Work to complete »
A - In the debate-prep post, reproduce everything from "One thing that" down to "day when governing." word for word.
B - According to the debate-prep post, on which night will Hillary and the Dems be together on the debate stage?

Passage provided »
________________
Activist Monday: Prepping for THE Debate
Posted October 12, 2015on:
Good Monday, all! It’s good to be back, albeit with a slower, sadder heart these days. RIP, Alex.
One thing that is pumping some adrenaline into my leaden veins is the thought of Hillary and the Dems together on the debate stage on Tuesday night. I have always thought Hillary is at her best when debating, as her clarity of thought and speech, depth of experience and ability to think on the fly are highlighted in this forum. While you don’t get to showcase these skills much during a campaign, relying more on pre-packaged speeches and personal charisma, you do need them every day when governing.
________________
Dataset content »

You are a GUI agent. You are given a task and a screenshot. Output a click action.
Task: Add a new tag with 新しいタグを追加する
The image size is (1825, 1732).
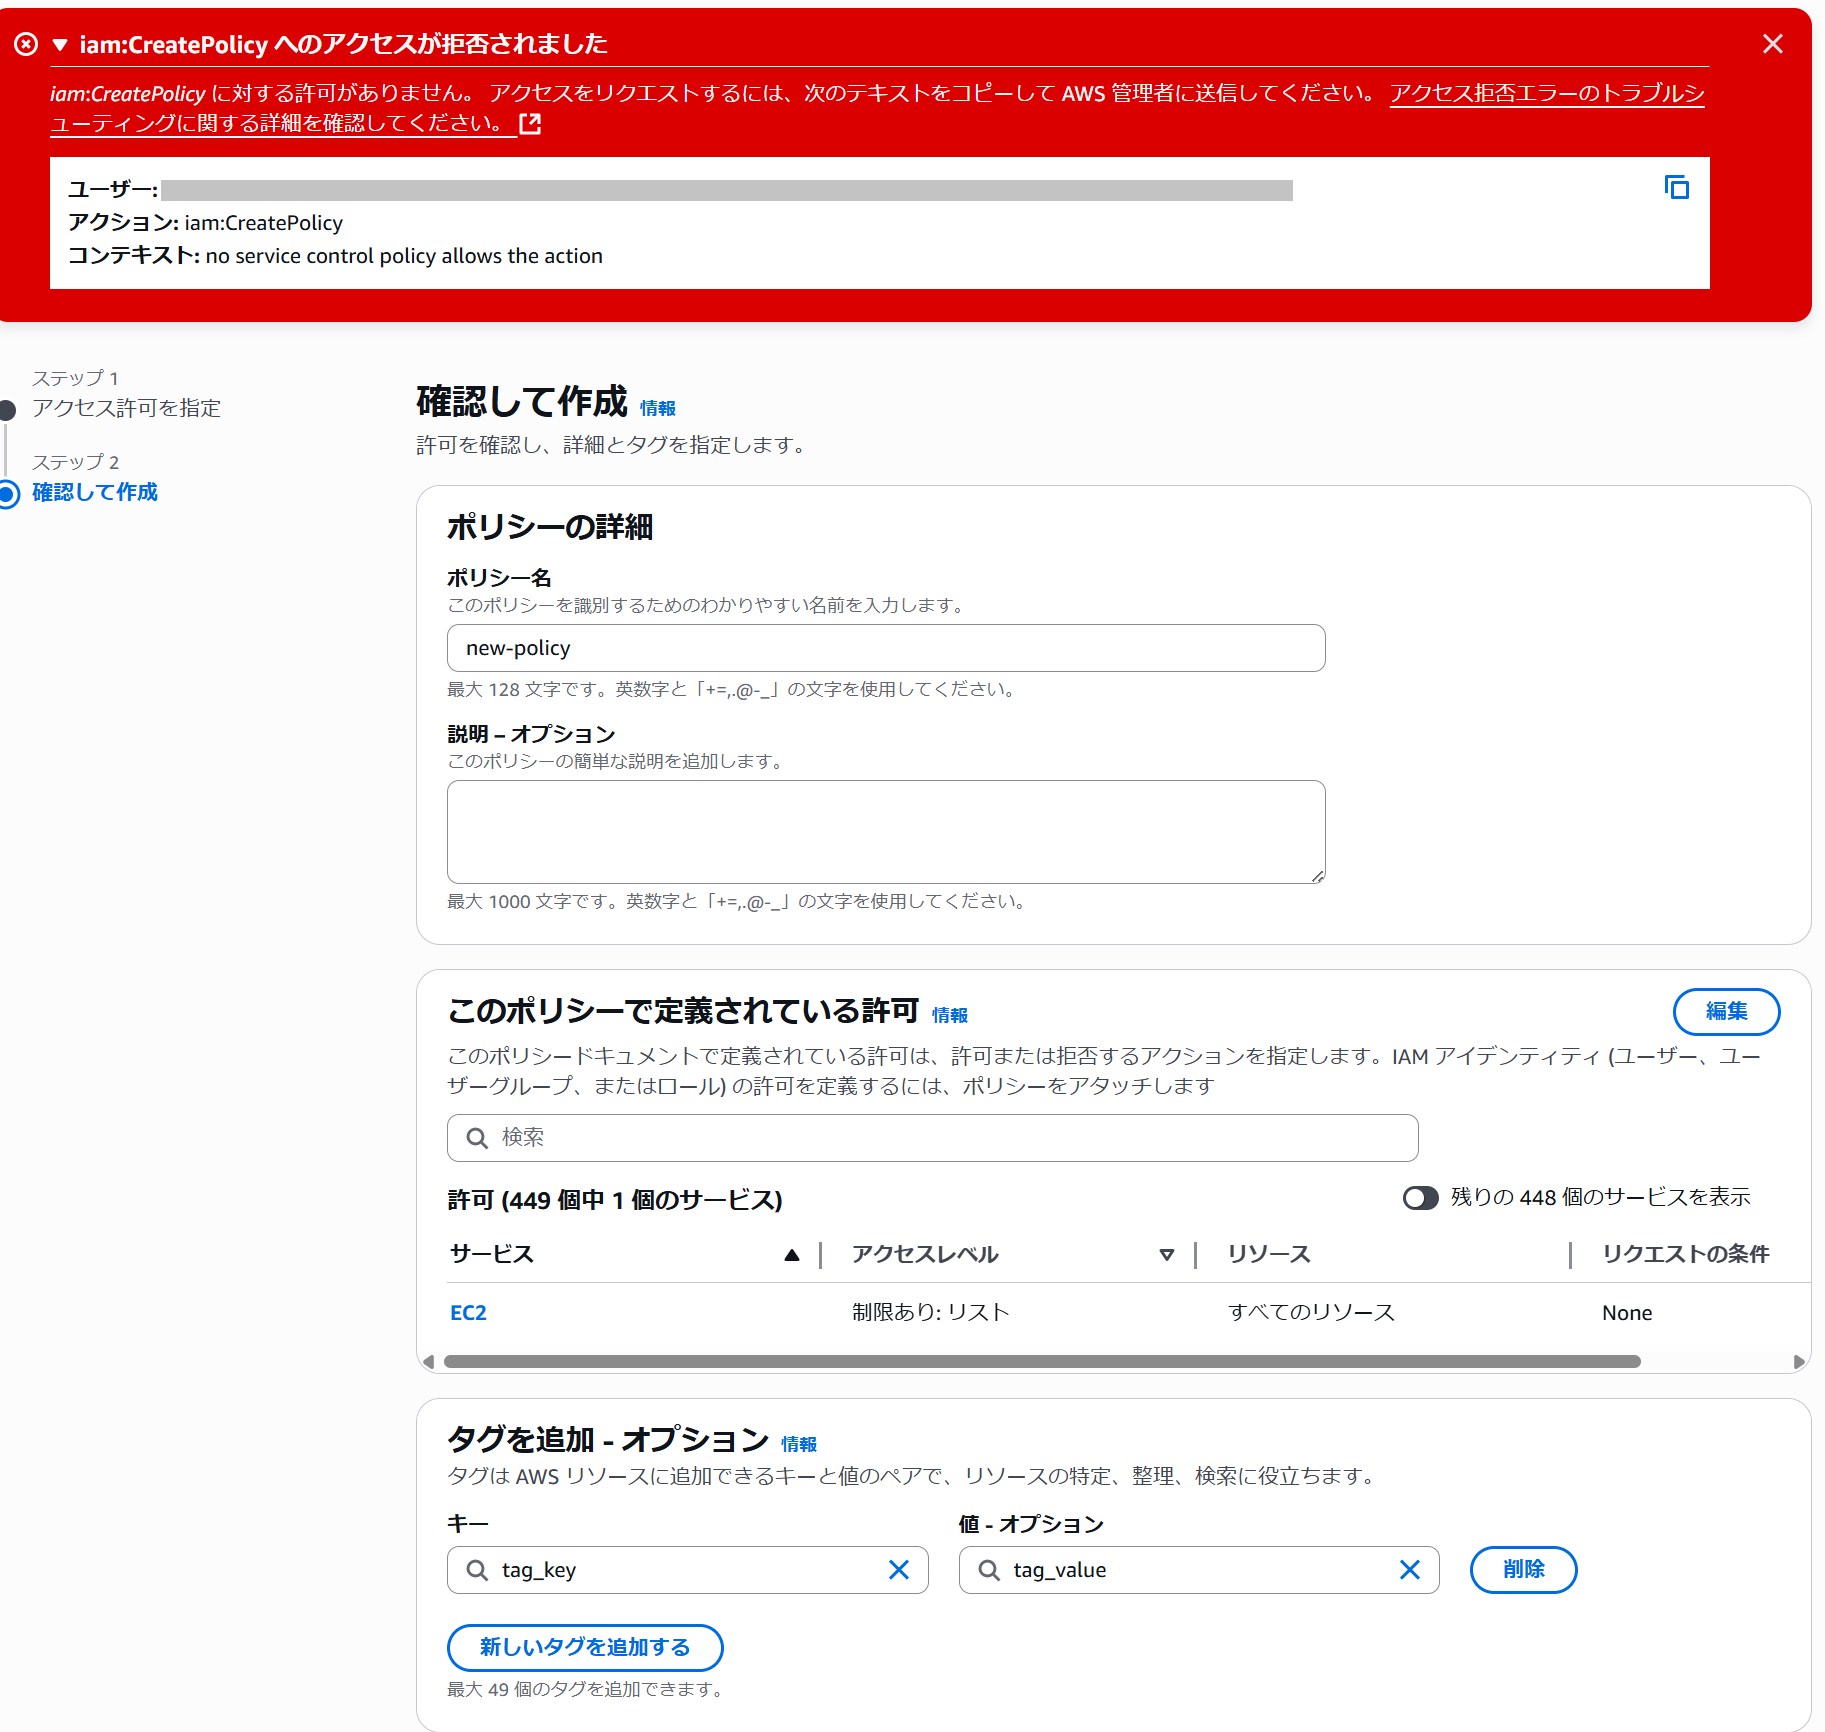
________________
Solved tasks »
A -
One thing that is pumping some adrenaline into my leaden veins is the thought of Hillary and the Dems together on the debate stage on Tuesday night. I have always thought Hillary is at her best when debating, as her clarity of thought and speech, depth of experience and ability to think on the fly are highlighted in this forum. While you don’t get to showcase these skills much during a campaign, relying more on pre-packaged speeches and personal charisma, you do need them every day when governing.

B - Tuesday night